Friday, October 09, 2009

Pluralism as a Movement from Tribalism to the Cosmopolitan Spirit

Entry for 9 October 2009:

Quick trip down to Newcastle after intense three days: The new Fulltime Counselling Diploma course started, more restructuring discussions; discussions with Beth about the empathy scale we are working on; meetings with research students; client work; an EFT-3 session on anxiety splits. Yesterday (Thursday), I got up early and caught the 6.31 train from Hyndland to Queen Street. There I managed to get on the 6.45 to Edinburgh, where I ran into M, also heading for Newcastle; we met up with John McLeod at Edinburgh Waverly and continued on from there on the East Coast Line. We immediately fell into a series of engrossing conversations on various topics: Science fiction for starters: I discovered that John is an old sf fan when he spotted the issue of Fantasy and Science Fiction, and said, “I read that when I was a kid; I didn’t know that they still published it!.

The conversation soon turned to the future of counseling in the UK; John and M think that what they call Collaborative Pluralism -- which they are writing a book about -- is The Way Forward. (Note: I suggested the phrase “Collaborative Pluralism” to them as a conference in Dundee in 2007; it’s really nice to see that they have picked it up for the approach they are elaborating.)

As they talked, a thought came to me and I pointed out that there is nothing new about either the warring therapeutic factions they are trying to surpass or the pluralistic alternative: From a deep cultural-historical point of view, the feuding approaches to therapy, and even what gets labeled as “modernism” (indeed all “isms”) are all forms of tribalism, organized around key beliefs, which in the modern world take the place of the old tribal gods.

The contrasting attitude of tolerance and appreciation also go way back: accepting the inevitability and even the desirability of multiple value systems bringing multiple views of the world and human events. Such as attitude first emerged in large multicultural cities in the ancient world, often located at meeting points or nexus points for multiple trading routes, for example, Alexandria. The world view and life style that such cities gave rise to was referred to as “cosmopolitian”, from polis = city, plus cosmos = universe, that is, the culture of cities encompassing all or almost all of the known human universe (“universal cities”). Thus, the ancient cultural-historical distinction that John and M are working from is between the tribal and the cosmopolitan. An important aspect of cosmopolitan cities is that they contain a mixture of people. On the one hand, there are people who have been in the city for many generations and are therefore now native to it; such people tend to develop a syncretic, tolerant, pluralistic world view. On the other hand, there are people who have newly arrived to the city from a variety of different traditional cultures in the provinces or more distant parts of the empire or known world; these folks are therefore still to varying degrees tribal in their outlook and culture. Thus, an important aspect of being cosmopolitan is being able to deal effectively with folk who are still partly tribal in their culture, and not just other enlightened, sophisticated folk.

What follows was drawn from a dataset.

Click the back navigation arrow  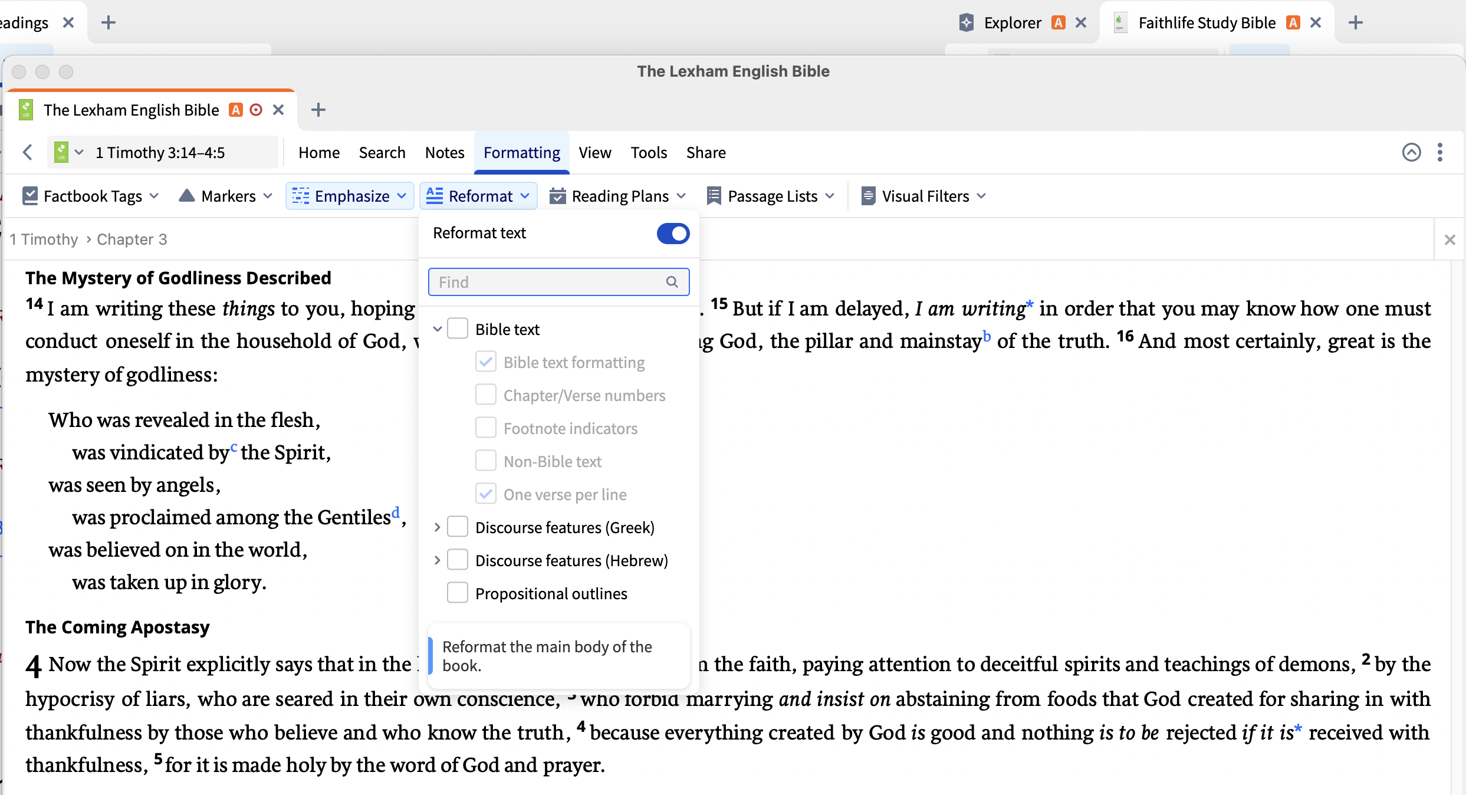click(28, 153)
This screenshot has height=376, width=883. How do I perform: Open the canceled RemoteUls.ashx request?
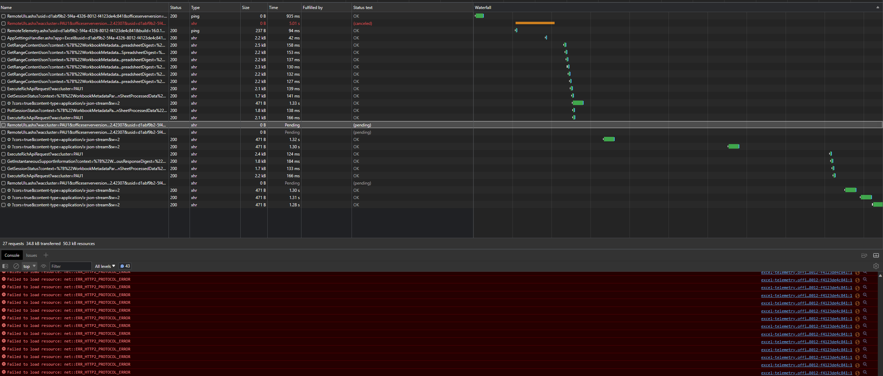86,24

Thus, I argued, pluralism in its different forms, including John and M’s collaborative pluralism, is really a modern expression of the ancient tendency for people in large, cross-roads-type cities to develop a tolerant, nondefensive and curious way of living with and appreciating the diversity of people with whom they come in contact. It’s my view that cosmopolitan/pluralistic cities enable people to access one of the great forces in human history, namely, a kind of cultural self-actualization that drives the development of trade, knowledge, and most importantly, the broadening out of the human spirit and the cultivation of a deep appreciation for human difference. This attitude of tolerant acceptance is at the root of the Person-Centred Approach in its broadest (and I think most true) form, but also in Process-Experiential/Emotion-Focused Therapy, and in John & M’s Collaborative Pluralism.

The ensuing conversation covered this but much more beside; so engrossed were we that we almost missed our stop at Newcastle. It’s sad that it’s not possible to have conversations like this more regularly!